WHAT THE TASK ASKS »
Nothing but the lines from the one containing "1126x1064 pixels." through the end of the data should be retyped, exactly as they stand, and pictures should not be retyped.

== ENTRIES PROVIDED

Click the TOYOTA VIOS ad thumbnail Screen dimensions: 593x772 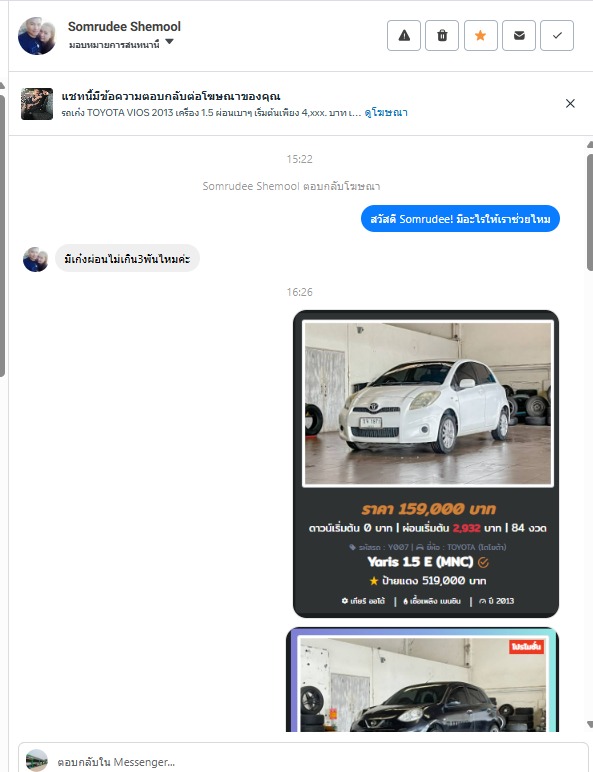point(37,104)
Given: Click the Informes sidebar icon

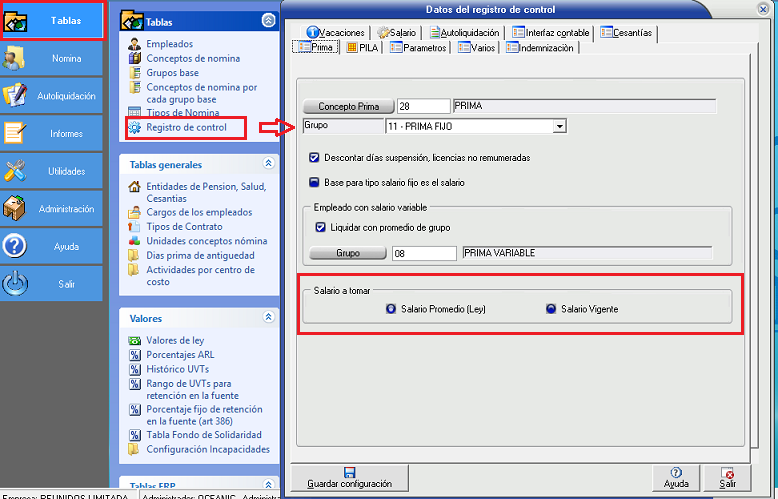Looking at the screenshot, I should pyautogui.click(x=16, y=133).
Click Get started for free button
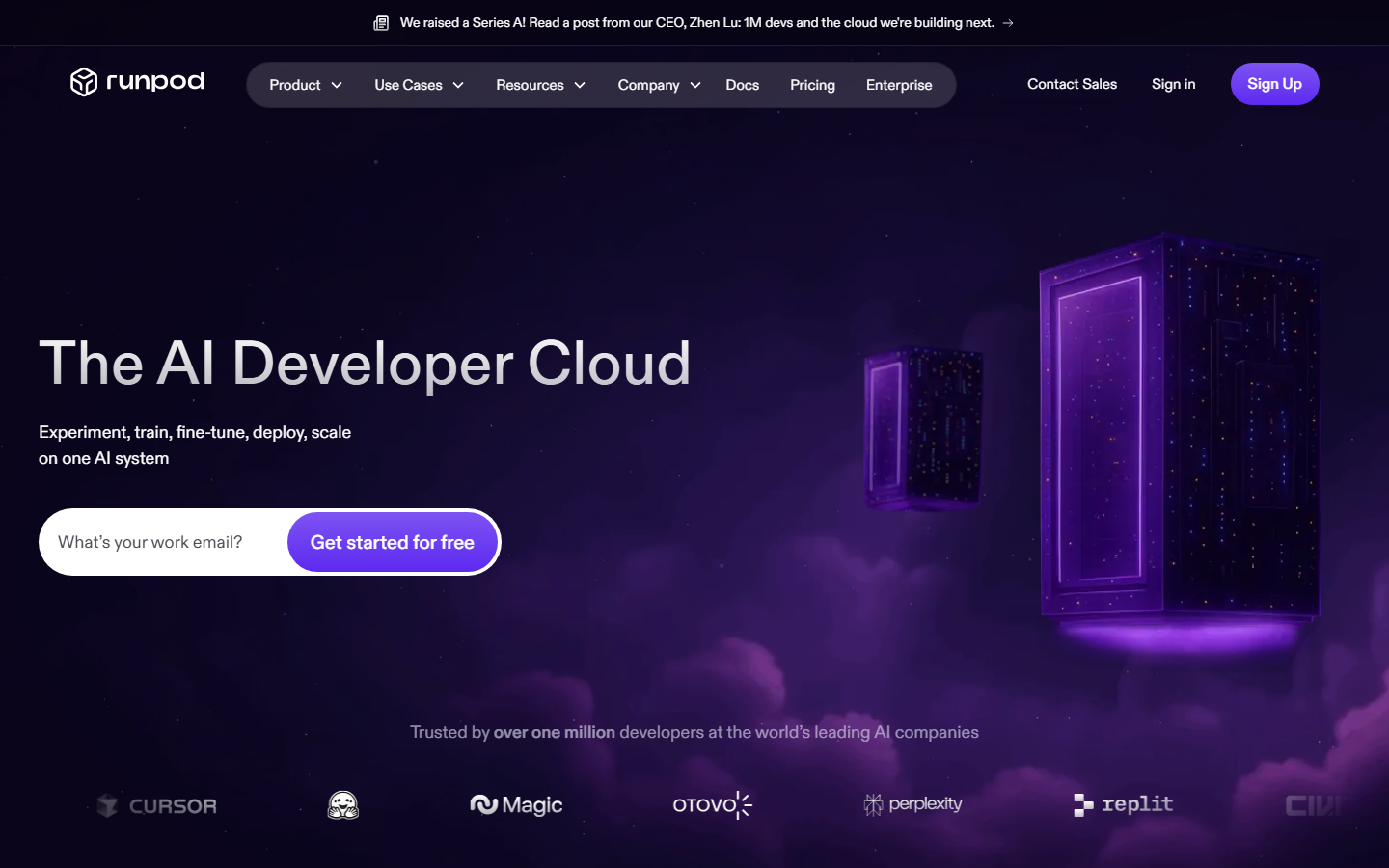 [393, 542]
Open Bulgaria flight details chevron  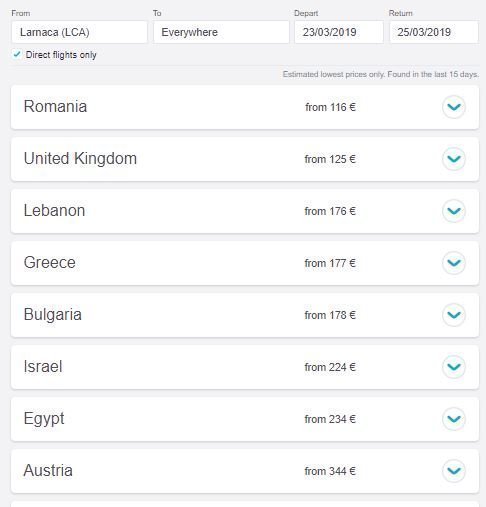(x=454, y=315)
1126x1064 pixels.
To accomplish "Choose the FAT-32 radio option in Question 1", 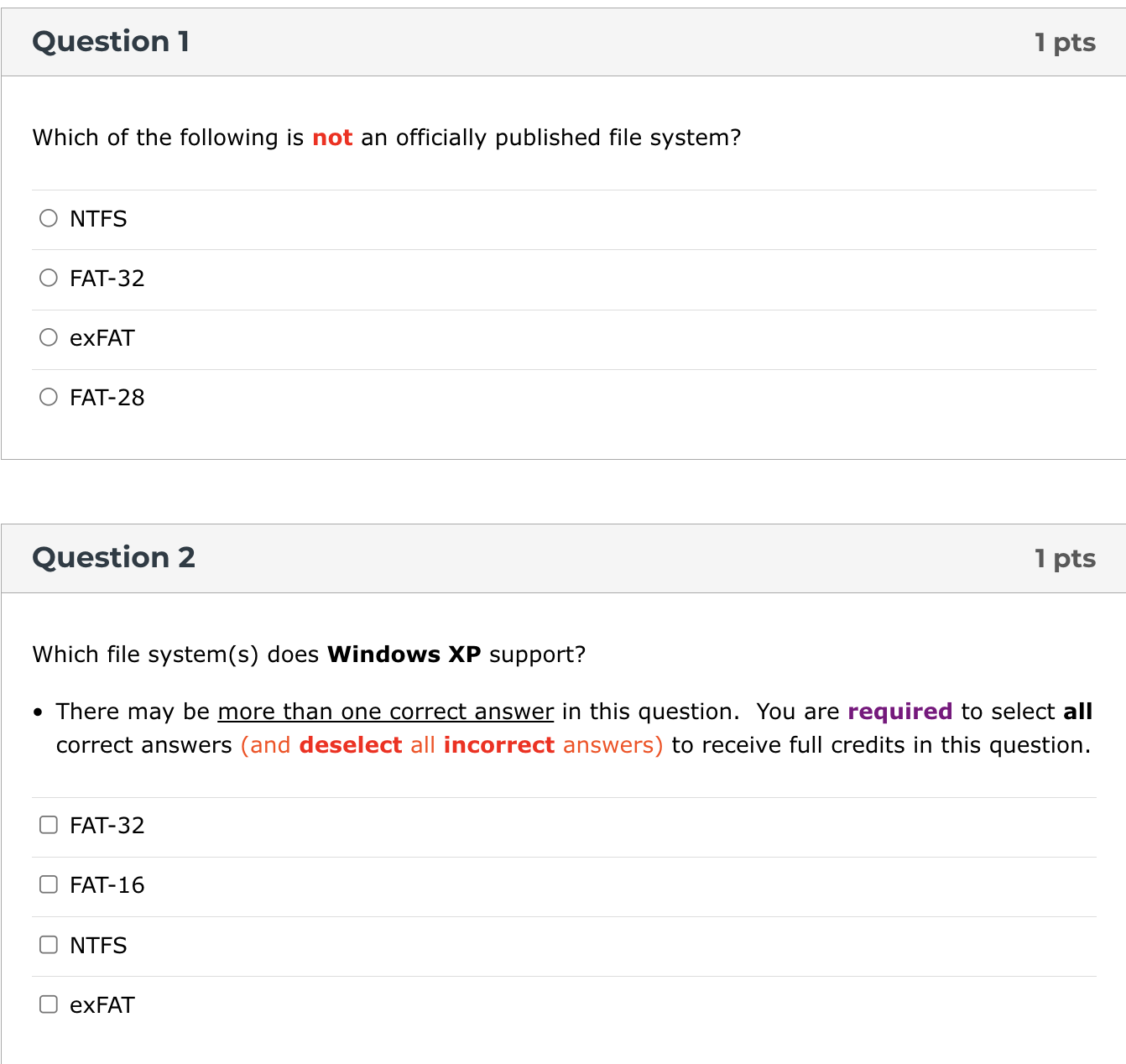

====

RESULT OF THE EXERCISE »
1126x1064 pixels.
To accomplish "Choose the FAT-32 radio option in Question 1", 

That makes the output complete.